Пять выпускников самой престижной школы Франции стали виновниками пяти наиболее крупных экономических французских фиаско за послевоенный период. Мишель Бон (выпуск 1971 года) сделал из колоссальной «Франс Телеком» самого большого в мире должника среди фирм (до этого он был выгнан с поста президента гигантской компании «Карфур»), Ныне Бон поставлен во главе Института Пастера — чистая наука, никаких денег и возможности напортачить. С 1999 по 2003 год Жан Мари Мессье (выпуск 1982 года) и Гийом Аннезо (выпуск 1985 года) руководили мощнейшей группой «Вивенди-Универсал». Из-за них акционеры потеряли 72 миллиарда евро. Ошибки Жан Ива Абебера (выпуск 1959 года), генерального президент-директора «Лионского кредита» с 1988 по 1993 год, обойдутся налогоплательщикам в 15 миллиардов. Энарк отделается 50 тысячами штрафа и получит 18 месяцев условно. Бывший помощник Жака Ширака Франсуа Хэйбронер (выпуск 1962 года) в 1986 году был направлен руководить только что национализированной страховой компанией «ГАН». Он увлекся недвижимостью и принес компании миллиардные убытки. Когда в 1994 году Хэйбронер оставил место, «ГАН» была на грани банкротства, и чтобы ее спасти, государству пришлось выплатить шесть миллиардов. Виновник «отбыл срок» в небольшом кабинетике Инспекции финансов и… пустился в темные спекулятивные дела со своим зятем. В 2002 году ему предъявлено обвинение в мошенничестве. Жорж Бонин (выпуск 1956 года), руководитель «Креди Фонсье де Франс» с 1982 по 1995 год, тоже пустился в аферы с недвижимостью, связавшись с сомнительными строительными фирмами, и оставил за собой долг для налогоплательщиков в 1,7 миллиарда евро.

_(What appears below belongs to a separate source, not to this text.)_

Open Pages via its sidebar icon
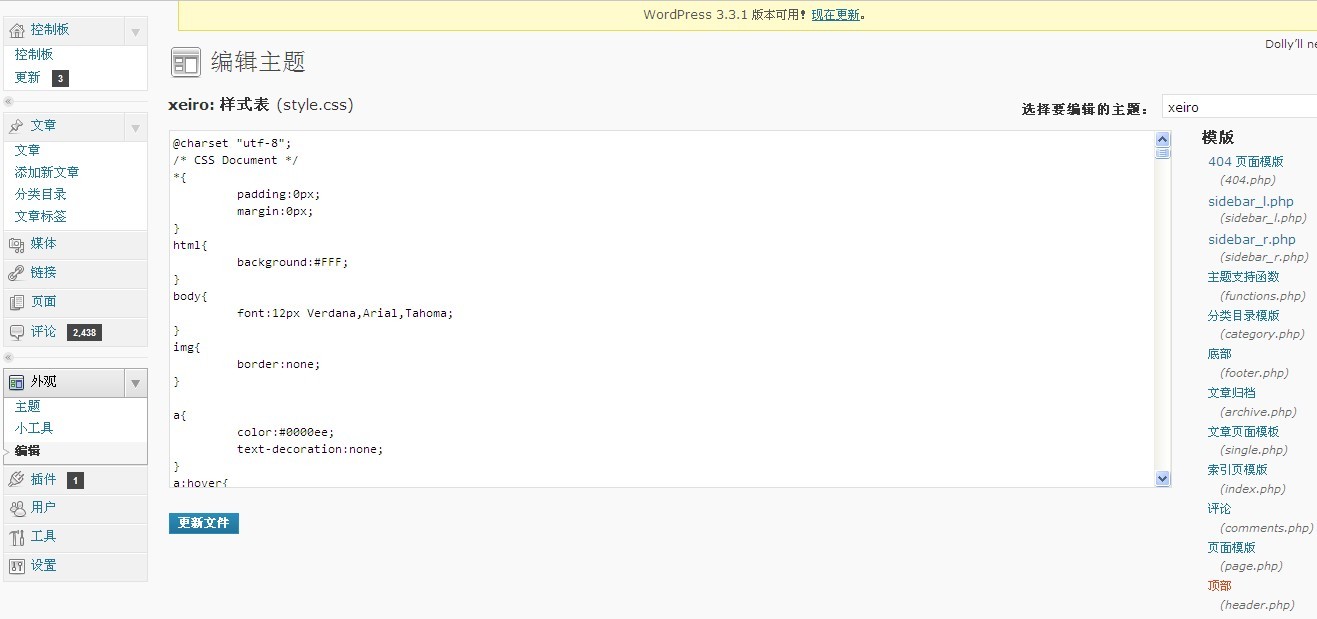 coord(16,302)
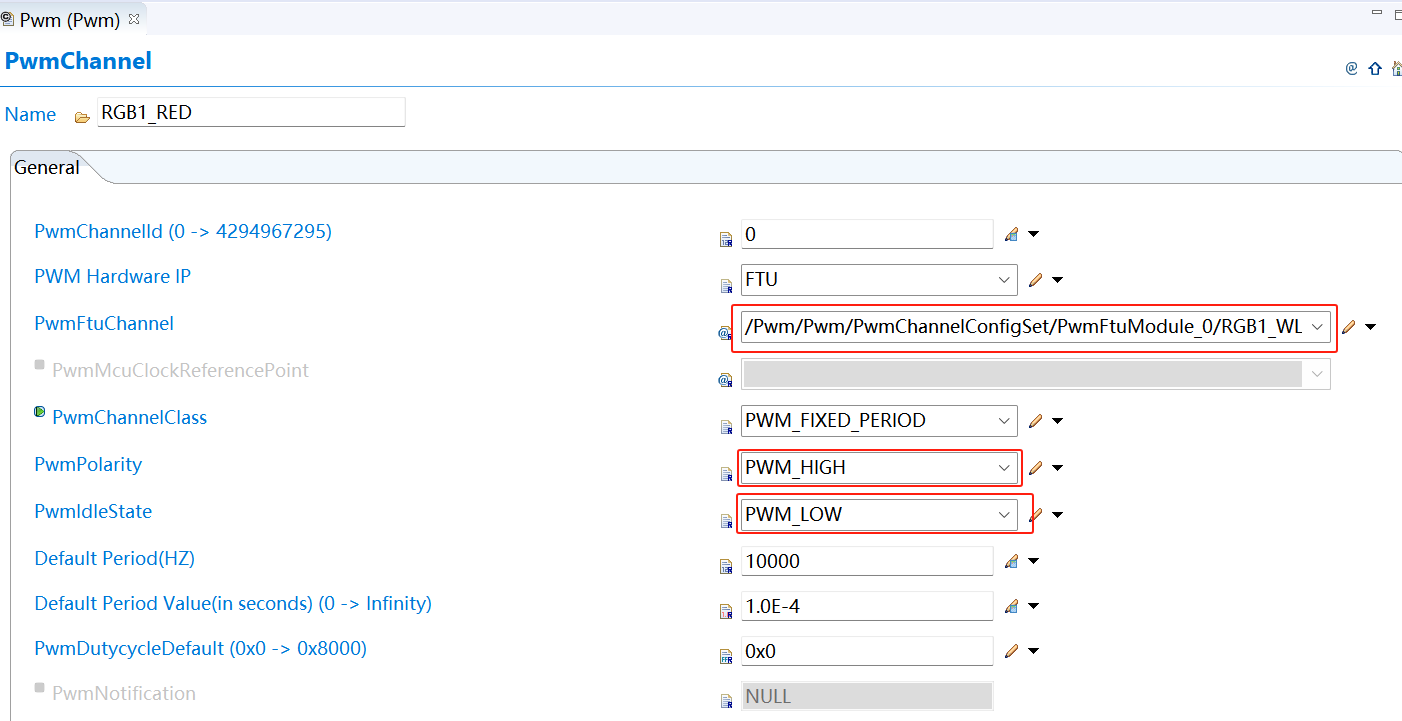Close the Pwm (Pwm) editor tab

click(x=134, y=19)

После случившегося в любой другой стране методы обучения ЭНА подвергли бы критике, но во Франции все дипломатично молчат. А критиковать есть что. Обучение ведется по старинке, преподаватели не интересуются научными исследованиями. Оттого и большинство энарков не хотят ничего менять, а следуют устаревшим схемам. Кто из выпускников, занявшихся политикой, получил Нобелевскую премию? Кто попытался модернизировать государство? Не было таких. А ведь подавляющее большинство французских премьер-министров — выпускники ЭНА Смотреть на себя критически энарки неспособны. Признать вину — подавно. В последние годы появилась шутка: «Какая разница между финансовым инспектором и скорым поездом? Когда скорый поезд сходит с рельс, он останавливается». Они не жулики, но явно страдают эгоцентризмом и психологическим сдвигом. Врачи считают, что энарки стали рабами взамен на обещание сделать рабами других. Они отказались от множества радостей: футбольных матчей, вечеринок, путешествий, подружек, кино, джаза, философских споров с друзьями за бокалом вина. Молодость была положена на учебу, и заветное место стало компенсацией. Их интересуют власть и карьера. Все вокруг стремительно меняется, а энарки — нет. Они похожи на запрограммированных роботов, не желающих знать о непредсказуемом ныне мире, рынке и конкуренции. Любой другой руководитель, закончивший иное высшее учебное заведение, лучше справляется со своим делом, чем большинство этих чистокровных чиновников. Сегодня энарки вызывают у подавляющего большинства французов глухое раздражение и даже самым авторитарным становится ясно, что позволять им бесконтрольно управлять крупными фирмами не следует…

Помимо Больших школ у парижан внушительный выбор школ коммерческих. Обучение в них дорого — за год надо выплатить от четырех до десяти тысяч евро, зато большинство выпускников находят работу. Не остаются безработными бухгалтеры и специалисты по информатике. Зато тем, кто решил изучать историю искусств, надо набраться терпения — половина выпускников через год после получения диплома все еще ищет место.

Нынешнее поколение парижских студентов дольше, чем предыдущие, остается в родительской квартире. Из-за высокой арендной платы мало кто может позволить себе студио, да и продолжительная учеба и специализация не располагают к ранней самостоятельности. У мамы для зубрилки всегда найдется еда и чистое белье, поэтому половина столичных молодых людей и треть девушек от 20 до 27 лет живет с родителями.